Newspapers are mortal. They’re born, they grow and hopefully they thrive. Comparatively few make it for 10 years, even fewer to 20, and only a handful to 40 or more.

Let’s look at the Colorado Springs newspaper business at several points in time, beginning with the founding of Colorado City in 1859.

In 1859 a scattered little settlement called El Dorado, at the entrance to the western mountains, was given the grandiose name of Colorado City by founders Melancthon Beach, Rufus Cable, Anthony Bott and George Bute. The little city survived and for a while thrived, profiting from the thousands of gold-seekers and adventurers heading for the mountains.

In 1861 the Colorado City Journal became the first newspaper in the Pikes Peak Region, apparently because Colorado City had become the territorial capital of Colorado. Denver-area legislators were forced to stay for a session in Lucy Maggard’s little hotel. They didn’t like it and skedaddled as soon as possible. Denver soon became the capital, and the Journal only printed six issues.
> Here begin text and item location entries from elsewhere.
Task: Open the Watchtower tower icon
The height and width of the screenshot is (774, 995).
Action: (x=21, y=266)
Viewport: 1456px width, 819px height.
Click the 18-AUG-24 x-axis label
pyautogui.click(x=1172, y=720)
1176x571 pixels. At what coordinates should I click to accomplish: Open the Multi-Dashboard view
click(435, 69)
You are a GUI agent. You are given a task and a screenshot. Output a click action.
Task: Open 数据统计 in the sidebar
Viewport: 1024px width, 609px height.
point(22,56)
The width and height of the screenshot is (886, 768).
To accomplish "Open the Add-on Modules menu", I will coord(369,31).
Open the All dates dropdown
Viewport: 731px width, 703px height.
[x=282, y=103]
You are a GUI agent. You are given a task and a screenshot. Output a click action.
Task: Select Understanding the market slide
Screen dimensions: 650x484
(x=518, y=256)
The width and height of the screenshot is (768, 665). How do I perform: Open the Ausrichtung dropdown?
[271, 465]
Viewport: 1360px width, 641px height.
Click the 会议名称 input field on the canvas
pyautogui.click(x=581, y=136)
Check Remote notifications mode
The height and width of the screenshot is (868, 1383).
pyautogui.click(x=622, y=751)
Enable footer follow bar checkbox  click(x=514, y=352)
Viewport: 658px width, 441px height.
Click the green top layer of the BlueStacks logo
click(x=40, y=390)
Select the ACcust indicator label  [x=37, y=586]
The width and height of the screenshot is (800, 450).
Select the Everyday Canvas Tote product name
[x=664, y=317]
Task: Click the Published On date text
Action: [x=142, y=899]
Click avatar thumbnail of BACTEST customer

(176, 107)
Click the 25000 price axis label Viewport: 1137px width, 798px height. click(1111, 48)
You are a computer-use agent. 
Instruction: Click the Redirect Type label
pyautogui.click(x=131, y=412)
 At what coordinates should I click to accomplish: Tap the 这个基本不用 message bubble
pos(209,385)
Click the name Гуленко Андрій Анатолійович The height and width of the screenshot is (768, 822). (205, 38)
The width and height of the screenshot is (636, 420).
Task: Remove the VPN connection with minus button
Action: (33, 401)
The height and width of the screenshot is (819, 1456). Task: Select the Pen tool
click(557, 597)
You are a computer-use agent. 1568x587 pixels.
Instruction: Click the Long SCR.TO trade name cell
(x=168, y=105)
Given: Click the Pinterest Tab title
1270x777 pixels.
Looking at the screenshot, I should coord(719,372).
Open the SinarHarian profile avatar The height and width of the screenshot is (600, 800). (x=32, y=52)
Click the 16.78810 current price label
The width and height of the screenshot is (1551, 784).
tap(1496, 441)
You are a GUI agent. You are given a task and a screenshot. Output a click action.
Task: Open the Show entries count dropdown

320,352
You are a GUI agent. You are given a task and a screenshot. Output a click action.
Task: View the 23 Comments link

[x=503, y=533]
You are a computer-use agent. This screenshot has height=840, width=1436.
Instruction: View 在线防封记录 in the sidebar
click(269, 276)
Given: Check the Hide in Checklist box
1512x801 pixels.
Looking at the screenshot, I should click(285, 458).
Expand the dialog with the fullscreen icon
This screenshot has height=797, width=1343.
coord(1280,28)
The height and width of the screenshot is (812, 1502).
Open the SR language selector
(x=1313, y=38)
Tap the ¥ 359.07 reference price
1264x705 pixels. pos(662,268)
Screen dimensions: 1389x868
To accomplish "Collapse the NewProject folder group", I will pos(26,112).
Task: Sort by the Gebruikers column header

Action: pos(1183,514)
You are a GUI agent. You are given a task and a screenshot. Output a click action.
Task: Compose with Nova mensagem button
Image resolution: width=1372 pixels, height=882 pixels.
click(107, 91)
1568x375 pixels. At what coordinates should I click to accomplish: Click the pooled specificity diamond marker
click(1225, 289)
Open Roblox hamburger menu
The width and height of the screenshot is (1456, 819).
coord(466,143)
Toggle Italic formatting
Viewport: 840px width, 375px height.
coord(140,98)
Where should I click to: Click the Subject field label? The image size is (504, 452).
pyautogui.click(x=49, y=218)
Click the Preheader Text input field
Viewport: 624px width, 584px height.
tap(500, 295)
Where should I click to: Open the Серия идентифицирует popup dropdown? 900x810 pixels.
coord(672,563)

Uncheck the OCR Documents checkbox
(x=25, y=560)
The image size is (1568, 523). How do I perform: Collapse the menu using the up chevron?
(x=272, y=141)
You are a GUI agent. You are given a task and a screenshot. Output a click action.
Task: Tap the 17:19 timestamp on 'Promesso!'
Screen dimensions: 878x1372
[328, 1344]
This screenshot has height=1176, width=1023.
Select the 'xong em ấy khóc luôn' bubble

The Civil War ended Colorado City’s little boom and printed newspapers didn’t return until General William Jackson Palmer founded Colorado Springs in 1871, and he and William Bell founded Manitou Springs in 1872.

Palmer’s cities were meant to cater to an affluent clientele, not the humble rapscallions that derived their living from “trade,” as the gentry referred to the men and women who provided the necessities of life.

One of the oldest businesses in Colorado Springs is the Gazette, having survived since 1872 with the business model of the printed word.

Advertising in The Blue Book, a journal of “Society” in 1898, the Gazette wasn’t averse to self-promotion. Here’s the text of a full-page ad that included a rendition of the Gazette’s stately downtown building,

“The Representative Paper of Cripple Creek Mining District…Official Reports of Colorado Springs Mining Exchanges…Only Morning Daily in Colorado Springs…Larger Local Circulation than all others combined…Official Paper of the County and City.”

Its survival reflects canny ownership and feeble competition. At one time, there were two papers fighting for readers/advertisers; the morning Gazette and the evening Telegraph. They eventually merged, first by co-publishing the Sunday Gazette-Telegraph.

Firmly entrenched for generations, the Gazette was challenged in the mid-20th century by the Colorado Springs Free Press, a moderately progressive newspaper aimed at readers who were fed up with Gazette and its far-right owner Harry Hoiles. The Free Press hung around for a few years, but was eventually vanquished by the G-T.

In 1993, John Weiss and Kathryn Eastburn launched the Independent, a proudly liberal weekly aimed at the city’s stifled minorities. It was an immediate success, effectively offering an alternative to the Gazette’s anti-gay, anti-environmental and anti-regulatory screeds.

(Bias note: I wrote for the Indy, sold advertising and had much too much fun there for many years). It lasted for three decades before giving up the ghost in 2023.

Meanwhile, the Gazette has retained its daily monopoly and has had no fiscal issues since being acquired by Phil Anshutz’s Clarity Media in 2012. It’s still reliably conservative, but its presentation of the news appears to be laudably independent. How long will the print issue last? I don’t know, but the past suggests that it’ll outlive many of its current subscribers. But as print lovers age, the print edition may become unsustainable.

For we ancient warriors, printed daily newspapers are joyful, necessary and hopefully still relevant. But for others, they’re a useless artifact of bygone centuries. The purpose of a newspaper is news, with or without paper – so get it online!

Yet there’s something about paper newspapers. The written word endures, rather than disappearing into the tangled digital bush. To print aficionados, it’s fun to read and keep dailies and weeklies, not to mention books and magazines.